Gilgamesh in English

The book includes a translation of Gilgamesh, and five essays that introduce readers to the world of the epic. The translation is a fresh take on the ancient epic and seeks to bring out the poetic power, clarity, and enchanting cadence of the original text. The essays discuss the epic’s long history, its literary form, its depiction of emotions (especially the homoerotic bond between the main characters), its engagement with death and the power of narrative, and its social context, including the role of women and of the natural world.

Gilgamesh: A New Translation of the Ancient Epic. New Haven: Yale University Press, 2021. Link.

Moving images

Danish. In a review of the third Danish translation of Sappho to appear in ten months (!), I argue that one of the distinguishing features of Sappho’s poetry is their ability to create what I call moving images, in a nod to the oxymoronic force that this phrase once carried: the poems present pictures that are perfectly still, yet infused with motion. Nothing ever happens in the now of Sappho’s poems, but her words still shimmer with memories of the past and expectations for the future.

“Digter i måneskin” (“Writing in the moonlight”), Weekendavisen (21 August 2021). Link.

What is philology?

The article proposes a new definition of philology as a systematic engagement with crises of reading, focused on the difficulties that prevent readers from gaining access to or drawing meaning from a given text, all the way from scrubbed signs to obscure ontologies. Responding to two recent interventions in the field—Philology by James Turner and World Philology by Sheldon Pollock, Benjamin Elman, and Ku-ming Kevin Chang—the article explores the practices, history, and current state of philology.

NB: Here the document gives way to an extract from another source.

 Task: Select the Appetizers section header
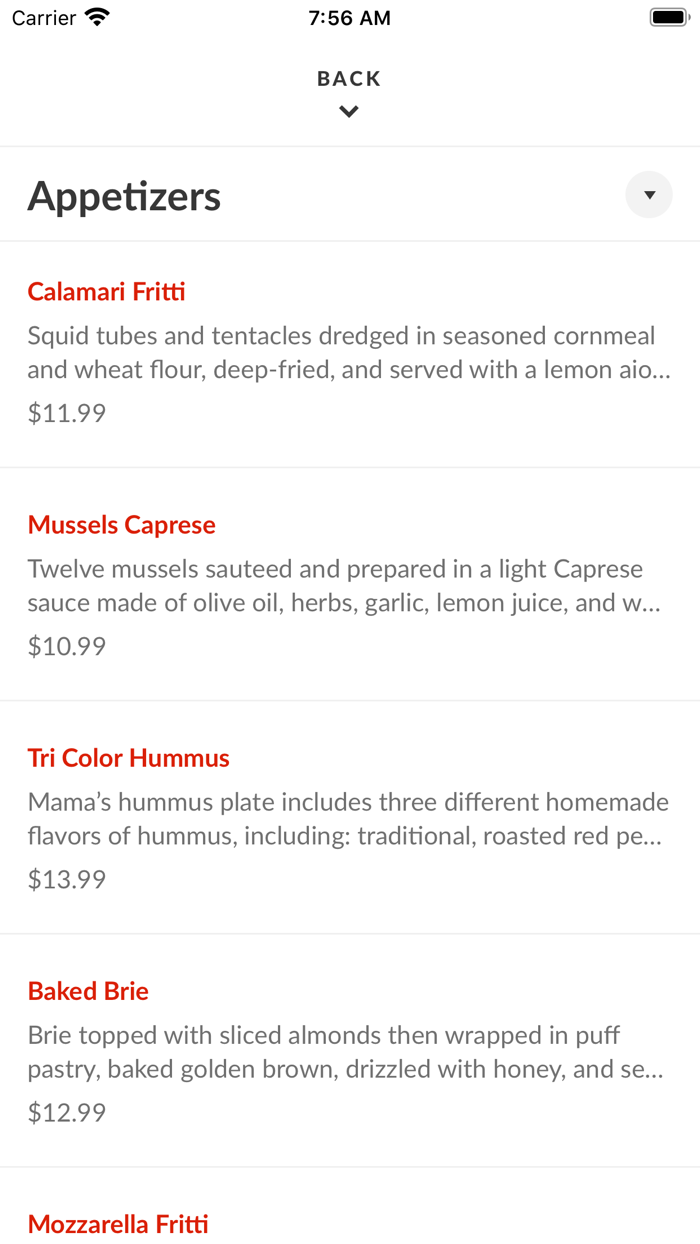click(x=124, y=195)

“What is philology? From crises of reading to comparative reflections.” The article is slated for publication with Poetics Today in December 2022; please do not cite or share it before then without my permission.

The two-act structure

The majority of Babylonian epics are organized according to the same narrative structure: the story is divided into two acts, where the second act mirrors and expands the first. The essay shows that this structure applies to Atra-hasis, Enuma Elish, Gilgamesh, Etana, and more, for a total of nine texts.

“The two-act structure: A narrative device in Akkadian epics,” Journal of Ancient Near Eastern Religions, vol. 20, no. 2 (2020 [April 2021]), p. 190–224. Link. DOI: https://doi.org/10.1163/15692124-12341315

Thresholds in Gilgamesh

The essay explores the representation of time and space in Gilgamesh. The figure of the threshold is a key aspect of the epic, separating highly different, but internally homogeneous kinds of time and space—a structure that also affects its depiction of characters and textuality.

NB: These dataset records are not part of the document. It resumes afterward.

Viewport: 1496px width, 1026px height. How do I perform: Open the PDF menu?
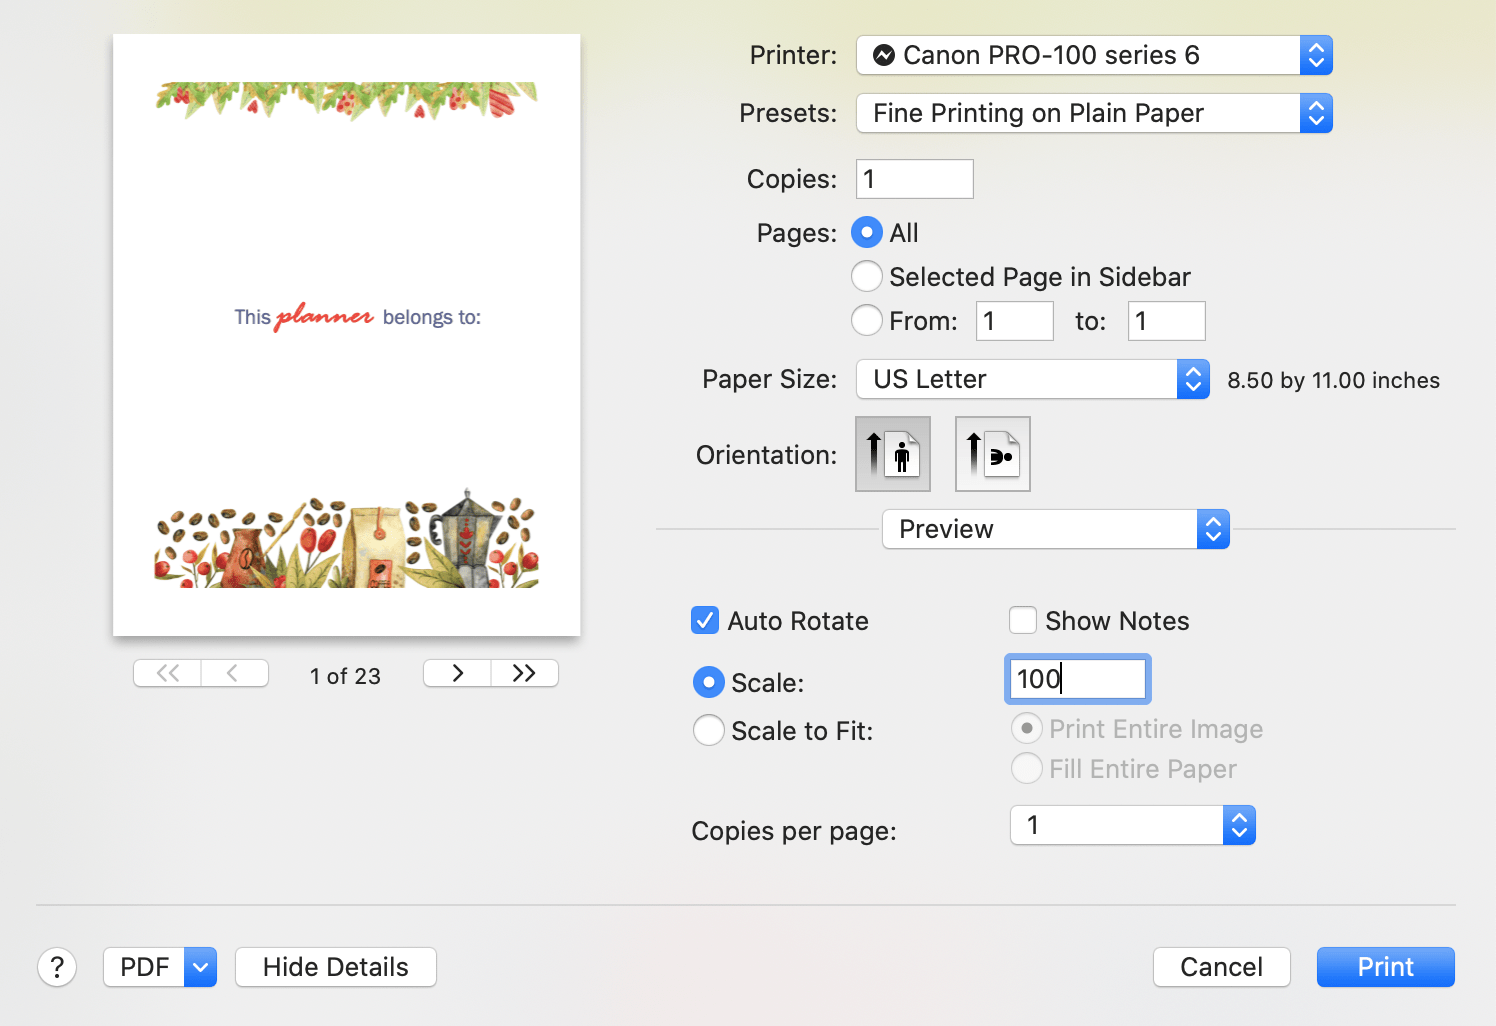click(x=159, y=966)
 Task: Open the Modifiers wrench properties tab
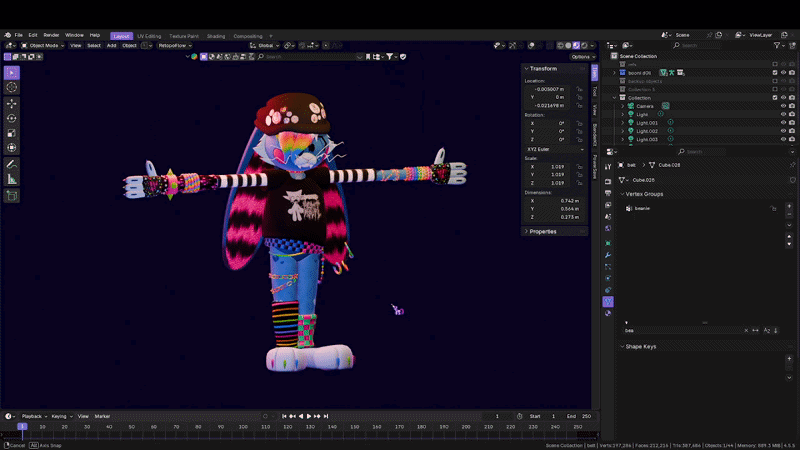point(608,255)
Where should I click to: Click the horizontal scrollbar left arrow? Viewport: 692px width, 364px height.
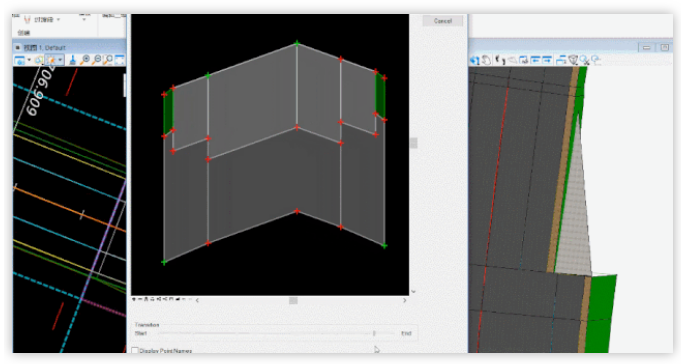197,300
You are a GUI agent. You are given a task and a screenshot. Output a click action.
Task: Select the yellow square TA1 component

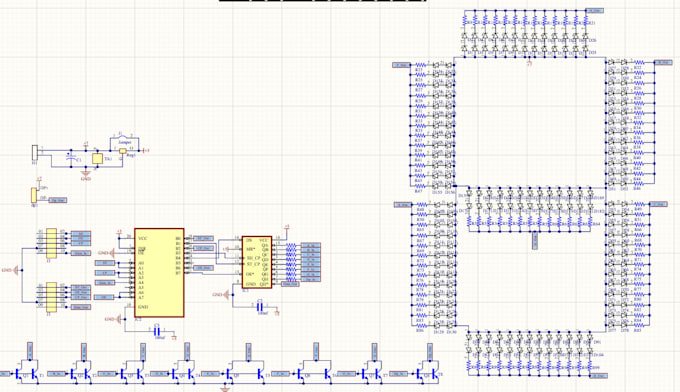(97, 158)
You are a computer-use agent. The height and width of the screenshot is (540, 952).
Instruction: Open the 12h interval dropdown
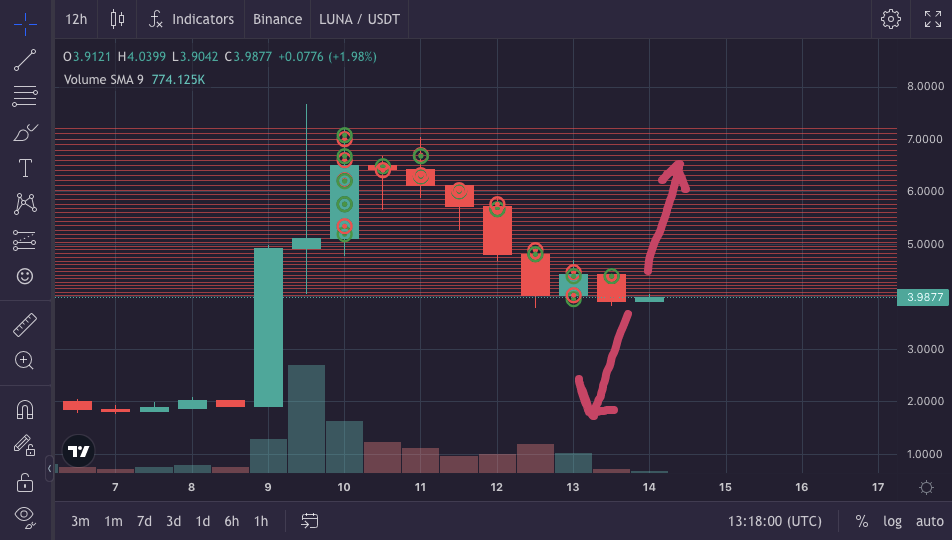pos(75,19)
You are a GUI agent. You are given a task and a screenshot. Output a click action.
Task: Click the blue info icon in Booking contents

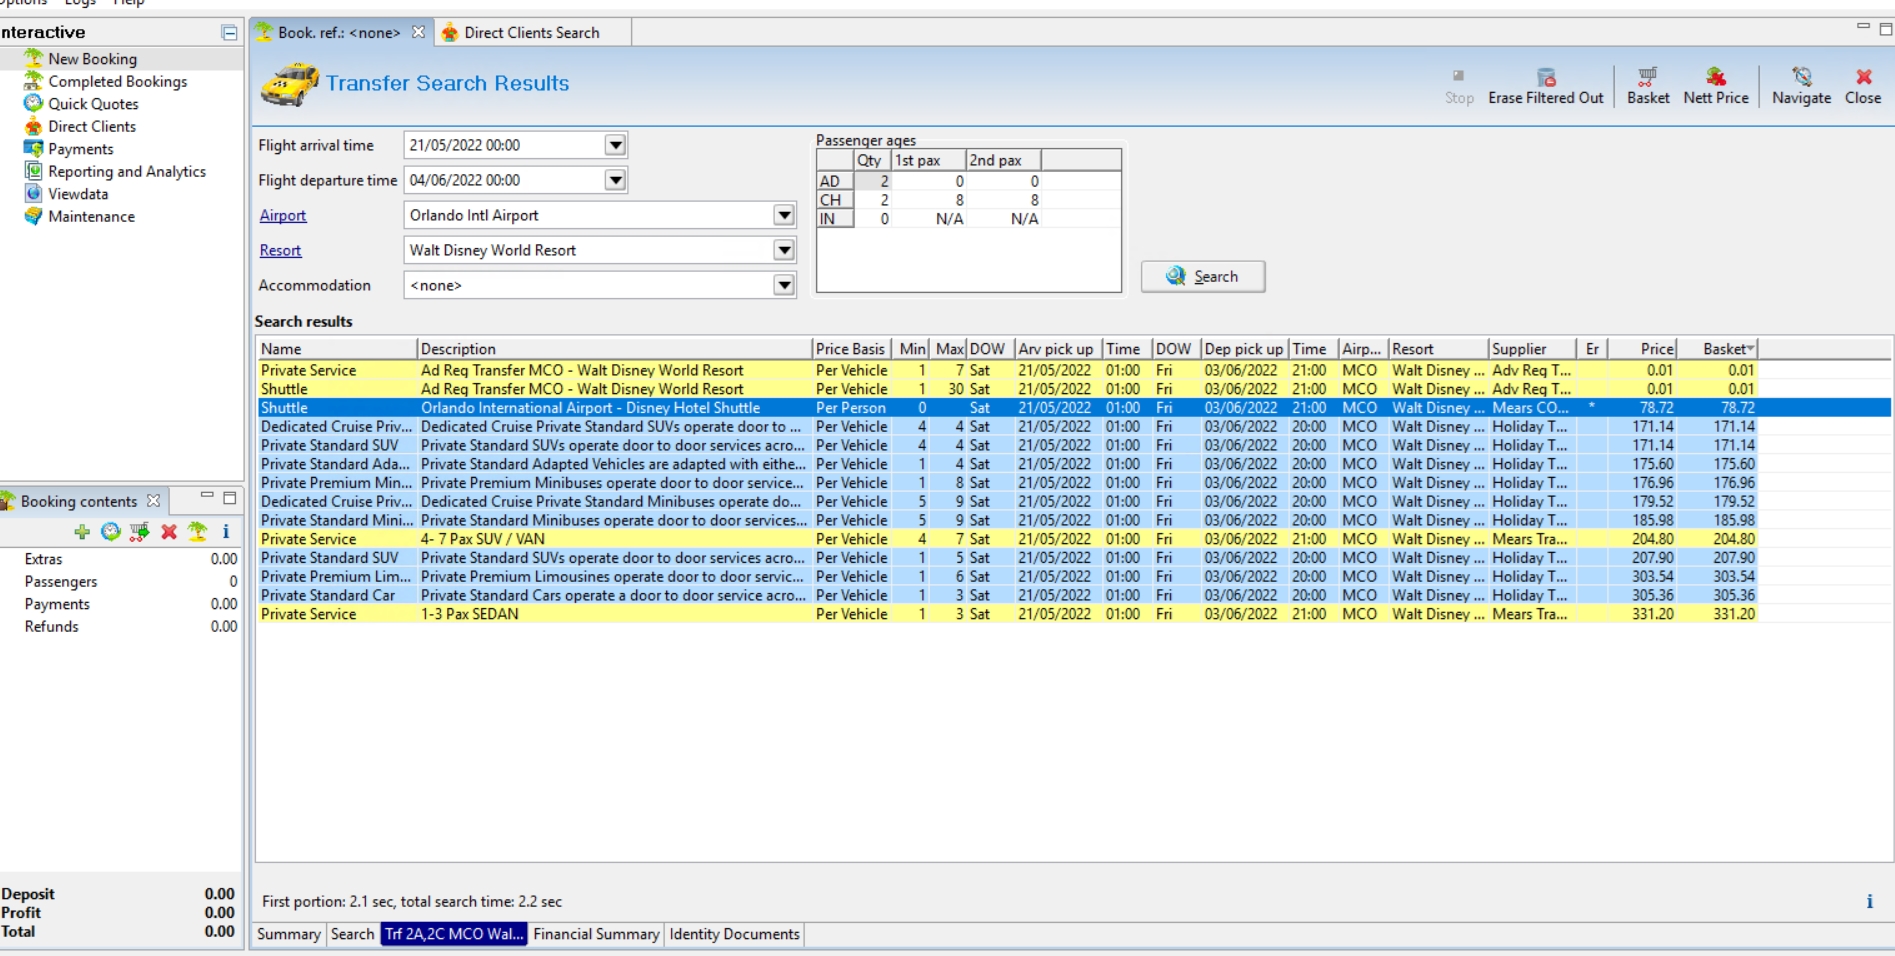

“The chronotope of the threshold in the Epic of Gilgamesh,” Journal of the American Oriental Society, vol. 141, no. 1 (April 2021), p. 185–200. Link. DOI: https://doi.org/10.7817/jameroriesoci.141.1.0185

Forms of falling

Danish. An essay on the literary history of falling, touching on Dante, Lewis Carroll, Lucretius, Milton, and Inger Christensen. Falling is the moment in which we discover ourselves as bodies, masses of meat whose movement through the world we cannot fully control. Falling implies a loss of agency or a surrender to emotions (think of the phrase “falling in love”), but it can also, less intuitively, figure as the foundation from which our self-control springs, or even as the ultimate form of freedom.

“Dybt at falde” (“The harder they fall”), Weekendavisen (8 January 2021). Link.

Postcards from Sumer

Danish. A free rendition of Enheduana’s Exaltation of Inana, commissioned by Shëkufe Tadayoni Heiberg for the indie press Forlaget Uro and illustrated by Johanne Helga Heiberg Johansen. One reviewer called it “an impressively accesible, deeply fascinating publication”; another asked: “What have we done to deserve such a pearl of delight?

Dronning over verdens magter, illustrated by Johanne Helga Heiberg Johansen, 2020, Hvidovre: Forlaget Uro. Link.